[Opening Selected text section]
Austin Kocher is a faculty fellow with the Transactional Records Access Clearinghouse (TRAC), a research institute that uses Freedom of Information Act requests to study the federal government. TRAC research noted that when President Donald Trump assumed office, 542,411 people had deportation cases pending before the immigration courts. At the start of 2021, that number now stands at 1,290,766—nearly two and a half times the level when Trump assumed office just four years ago. Waiting in the wings are another 300,000+ cases that President Trump’s policy changes have decided aren’t fully resolved, but have not yet been placed back on the active docket.
Because of the pile-up of cases, many cases in the backlog were initiated by the Department of Homeland Security (DHS) years ago. Some were initiated by the Immigration and Naturalization Service (INS), before the formation after 9/11 of the DHS. The average wait for a hearing date is now 1,642 days or 54 months. This is based on the average number of days between the date of the Notice to Appear (NTA) and its currently scheduled next hearing date. With the continuing pandemic, it is possible that many hearings could be postponed further. This appears likely to occur until regular hearing schedules resume in all courts. As such, Kocher believes there is no way to deal with this large backlog in the immigration courts without some measure of reform.
“President Biden inherited an immigration court backlog of nearly 1.3 million pending deportation cases—the largest in U.S. history and nearly 2.5 times higher than the last year of the Obama administration. Data suggests that solving this crisis begins in Immigration and Customs Enforcement, not in the courts,” Kocher says.
[Closing Selected text section]
[Opening Material provided section]
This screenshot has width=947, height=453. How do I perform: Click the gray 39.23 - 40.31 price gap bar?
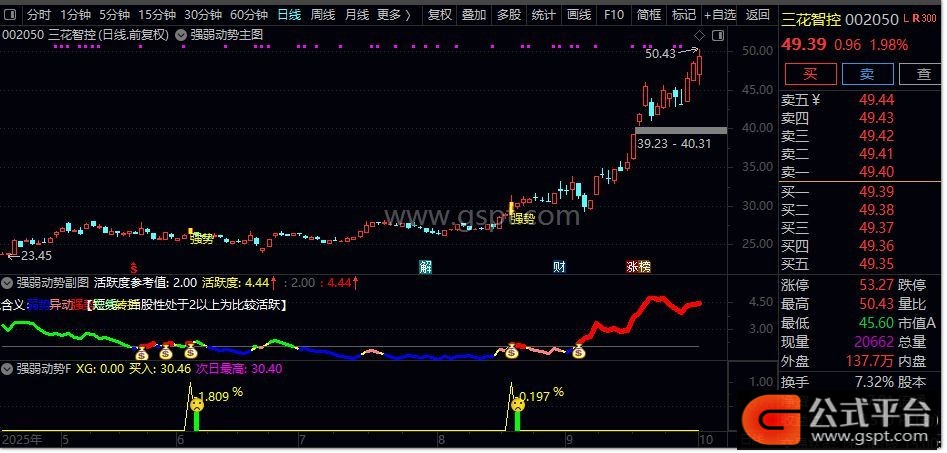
[Closing Material provided section]
**Description of the task**
Continue the text on the immigration court backlog from where it stops. The data has no connection to the immigration court backlog text.

**Output for this exercise**
“In recent years, the number of cases in the court backlog has become a kind of barometric reading for the immigration enforcement system. Higher numbers of pending cases puts increased pressure on immigration judges to hastily decide complex cases that often involve life and death decisions. The backlog also leaves immigrants in limbo for years, which may prevent them from obtaining legal status and may keep them separated from their families.”
Where Does the Biden Administration Go From Here?
This report provides a valuable baseline for the public about the state of America’s immigration court system at the start of a new administration. Not only do these data paint a picture of an immigration court overwhelmed by immigration cases from the Department of Homeland Security, most of which do not appear driven by criminal deportability grounds, but these data also illustrate the diverse cross-section of immigrants in the county, many of whom have been in the United States for years. TRAC will continue to monitor changes in the court’s backlog as the first 100 days of the Biden administration unfold, and in the months that follow. A free web query tool, updated monthly, allows the public to monitor these changes by state, immigration court, hearing location and nationality.